Before data can be used to simplify factory processes, though, it has to be organized into a usable form. One hurdle manufacturers often face is figuring out how to get data from machines made in different decades (some might be 50 years old) or by different companies into a compatible standard.
“The way these machines are built, they all have their own language. And a lot of them speak in ones and zeros or some sort of data structure that doesn’t make any sort of human sense,” said John Younes, cofounder of Litmus Automation, which has offices in Toronto and California.
Litmus specializes in software that helps translate those languages. With offices in Toronto, San Jose and Tokyo, Litmus has seen a lot of early uptake among automakers and parts suppliers in Europe and the United States, but less in Ontario.
“Canadian companies are very slow to adopt these kinds of technologies,” said Younes. “In the U.S. and Europe, they’re very much more forwardthinking. Canada likes to wait a bit more and see,” he said, adding uptake here is slowed by the fact no automaker has its corporate headquarters in Canada and decisions about large-scale tech implementations tend to be made at head office.
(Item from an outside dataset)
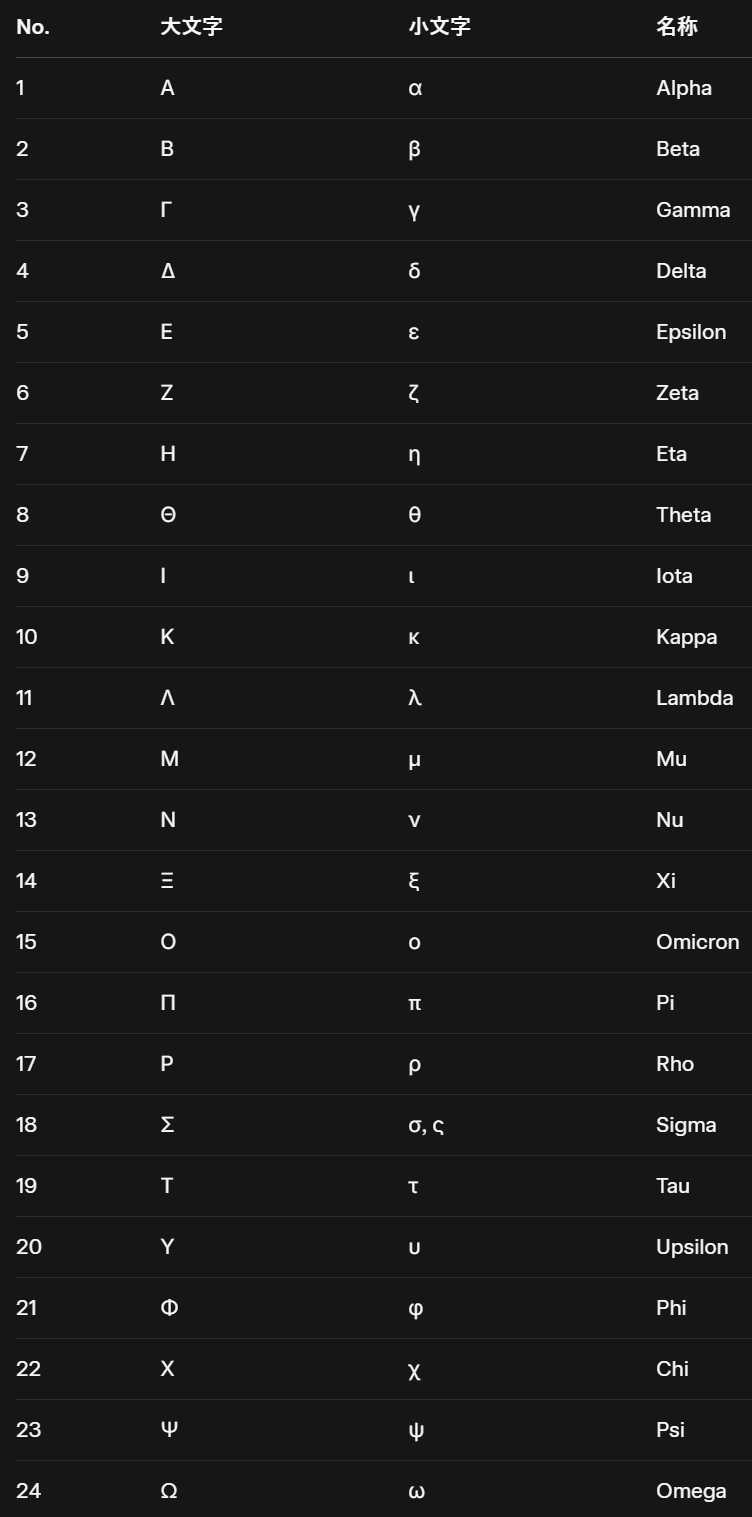Select the Alpha name cell

(x=684, y=88)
One of Litmus’s largest clients and earliest adopters is SaintGobain Sekurit, a Frenchowned supplier of automotive glass. Having grown rapidly through acquisitions, Sekurit recently found itself with more than 30 plants spread across 20 countries. Factory machinery in China was different than that in Germany and each of those was different than plants in other countries. Figuring out how to get information off the assembly lines and into comparable forms confounded the company’s data scientists.
“You can install us on the factory floor and we can essentially translate and speak across any type of machine, no matter the make or model,” Younes said.
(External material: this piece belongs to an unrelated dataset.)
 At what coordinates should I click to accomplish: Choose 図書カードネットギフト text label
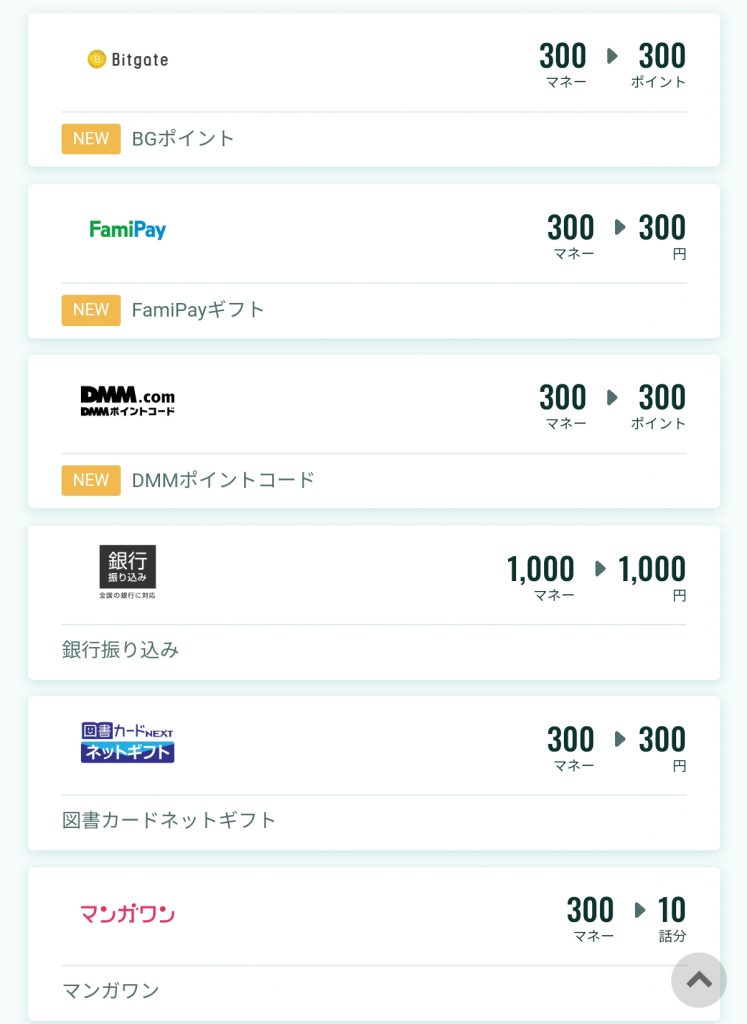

Litmus is now running in more than 20 Saint-Gobain Sekurit factories and the data flows have enabled the company to streamline its processes, react more quickly and reduce losses. Programmed algorithms enable some machines to notify staff if they are about to break down or require maintenance. The company is planning to implement the program in four plants this year.
Goracinova, the academic researcher, said data use cases in the automotive world will only expand as electric and autonomous vehicles gain more ground.
With them, companies are likely to explore how to use data from on-road vehicles that can be correlated with production data to detect patterns and ultimately improve the manufacturing process. (Acerta calls this notion “holistic life cycle monitoring.”) Data may also lead to the sale of “mobility packages” that would include access to several forms of transportation — vehicles, buses, scooters — rather than ownership of a single car, she said.
“The basis of all these new trends is data. Automakers and new entrants to the industry are all just trying to figure it out,” Goracinova said. “It’s a really nascent landscape, but it’s a segment of Ontario’s economy that merits attention.”